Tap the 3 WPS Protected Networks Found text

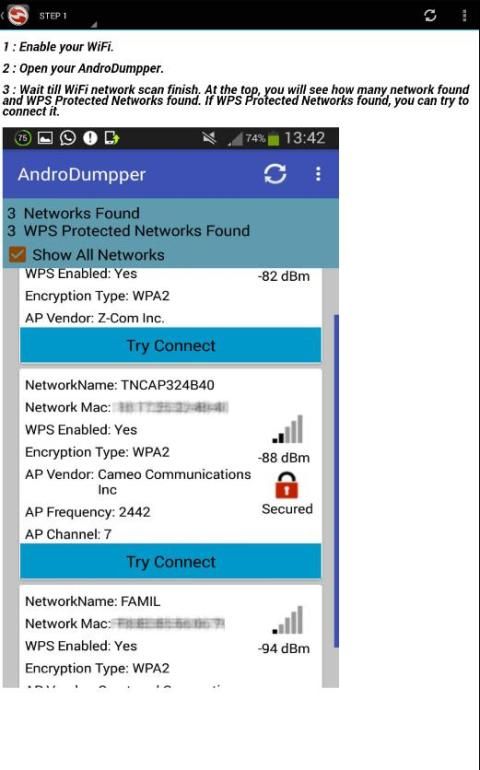pyautogui.click(x=129, y=231)
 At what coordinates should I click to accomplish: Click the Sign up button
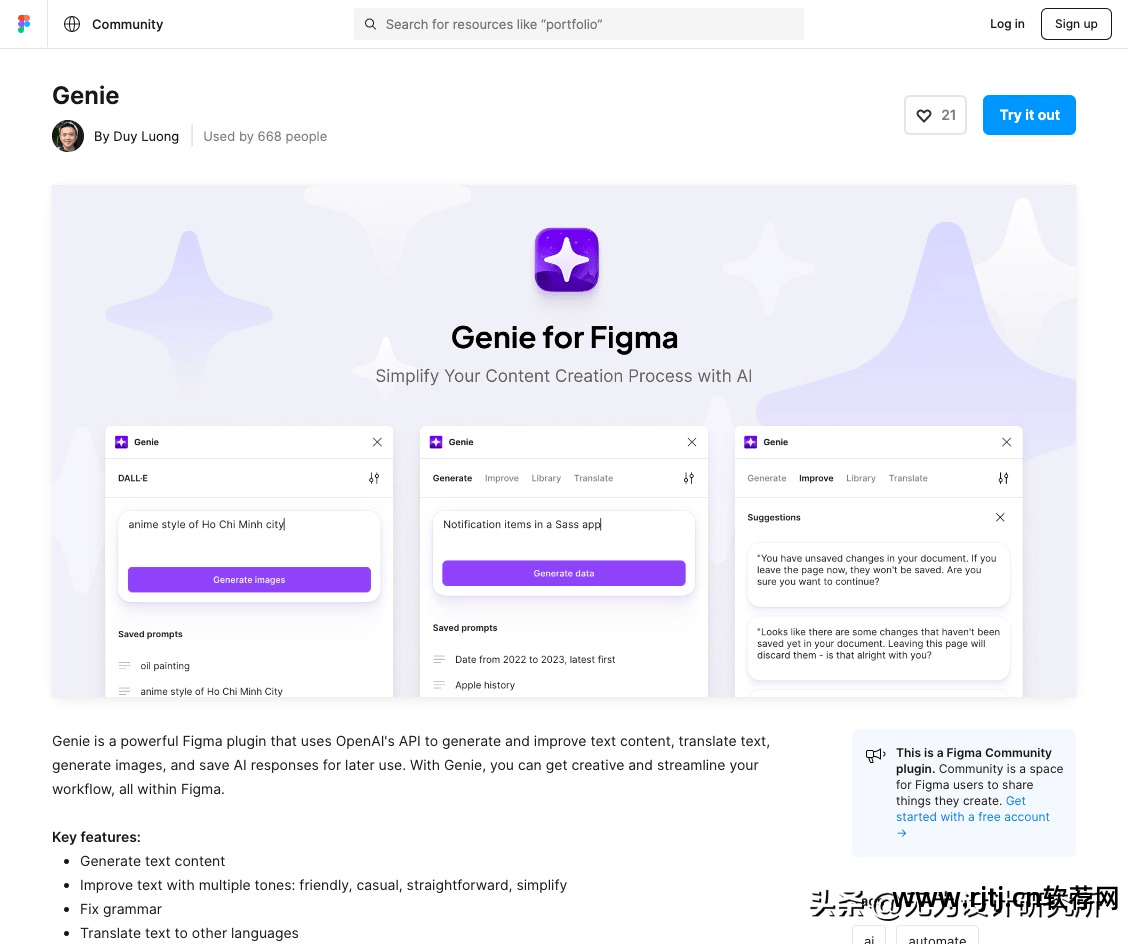click(x=1075, y=24)
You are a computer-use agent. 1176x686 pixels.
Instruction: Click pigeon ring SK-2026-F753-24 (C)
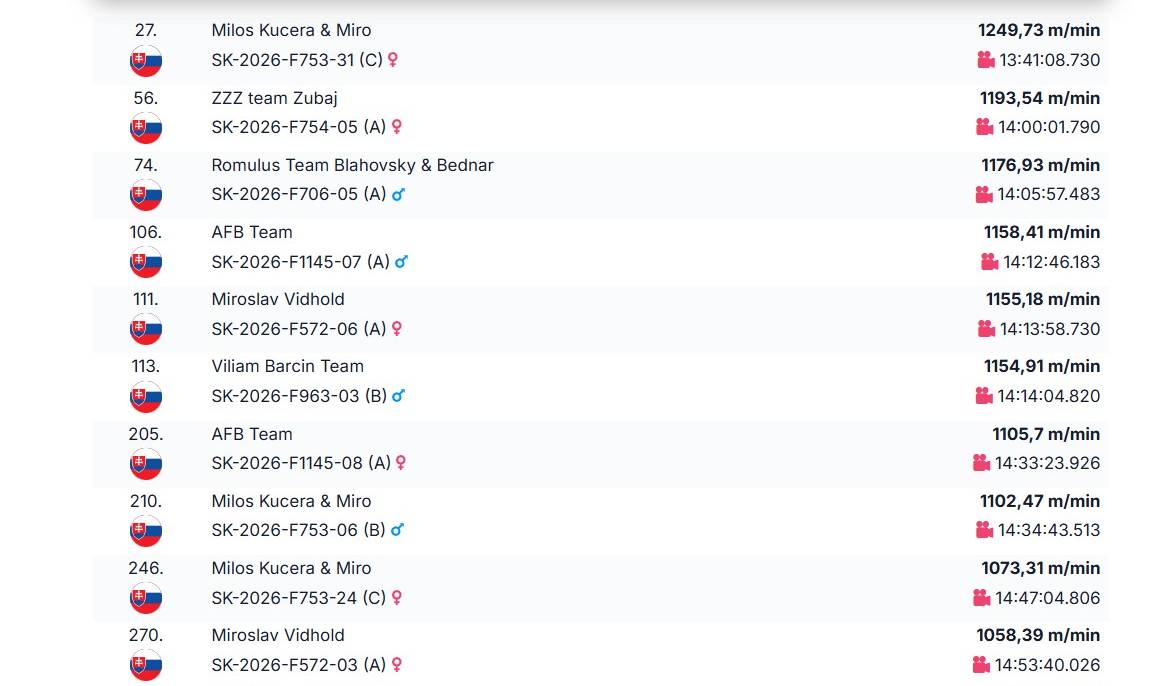coord(298,598)

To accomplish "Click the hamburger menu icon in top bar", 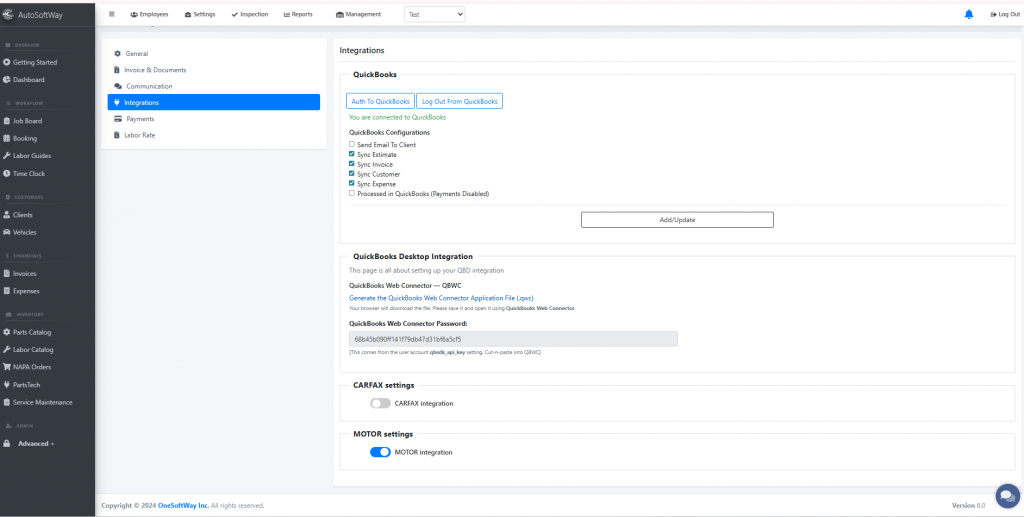I will [x=112, y=14].
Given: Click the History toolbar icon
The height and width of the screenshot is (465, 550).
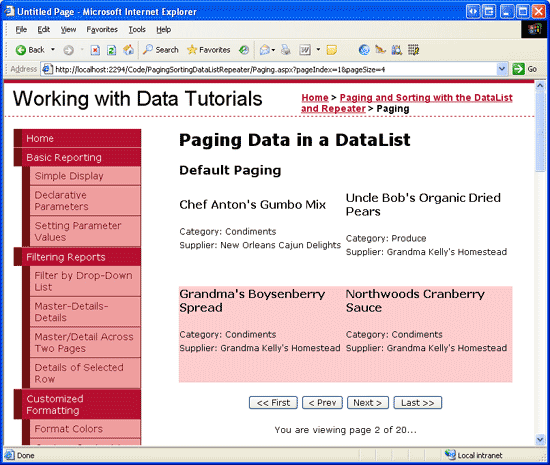Looking at the screenshot, I should click(244, 50).
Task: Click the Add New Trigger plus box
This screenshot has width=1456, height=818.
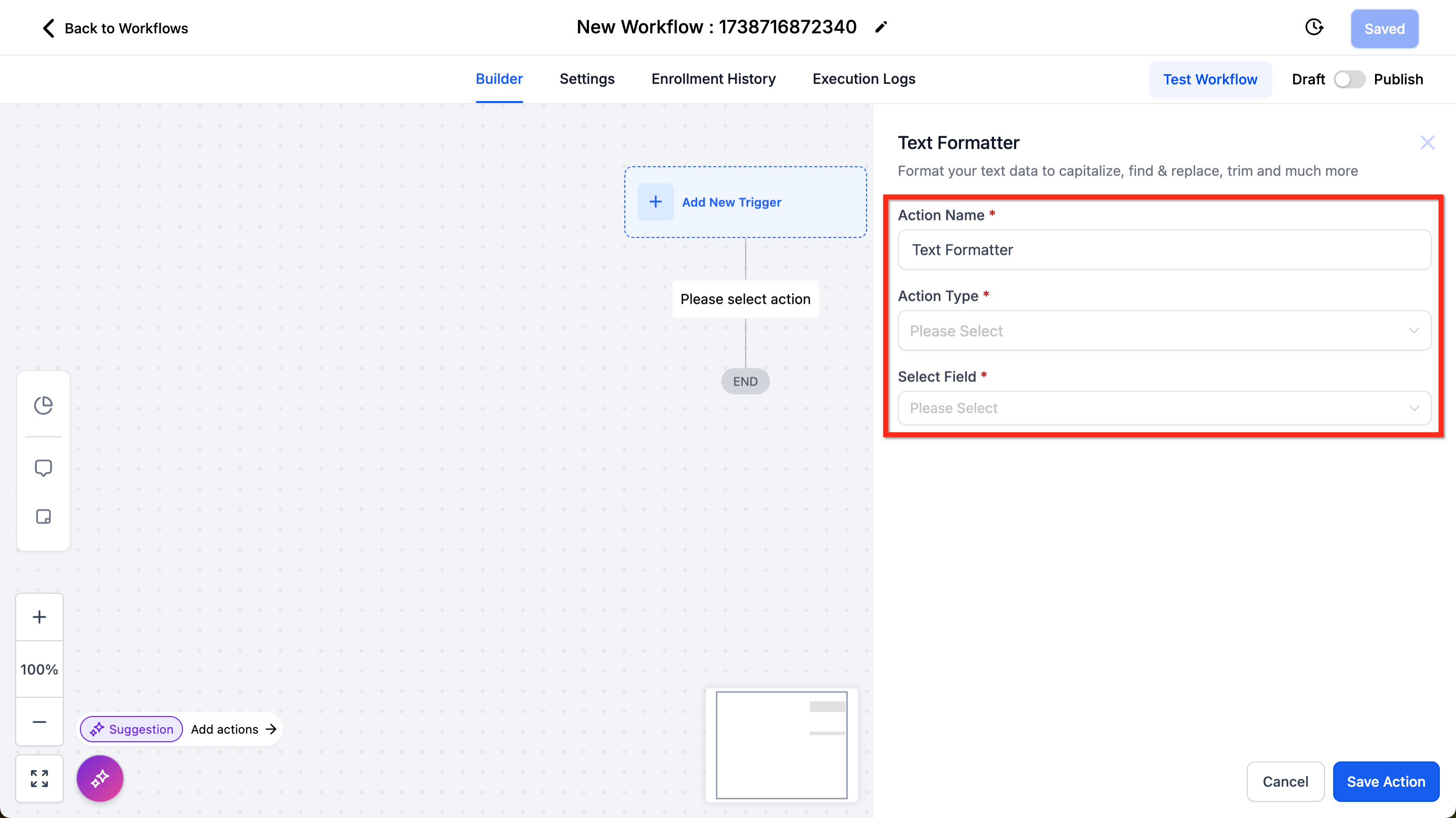Action: click(655, 202)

◆ YOUR TASK
Convert the part of the records that opens with the line containing "Task: Click the Add New Trigger plus box" and runs through the end of the records into a Markdown table with the columns Row and Line, numbering each line and skipping any blank ones. Leave the pictures out of the table.

◆ COMPLETED TASK
| Row | Line |
|---|---|
| 1 | Task: Click the Add New Trigger plus box |
| 2 | This screenshot has width=1456, height=818. |
| 3 | Action: click(655, 202) |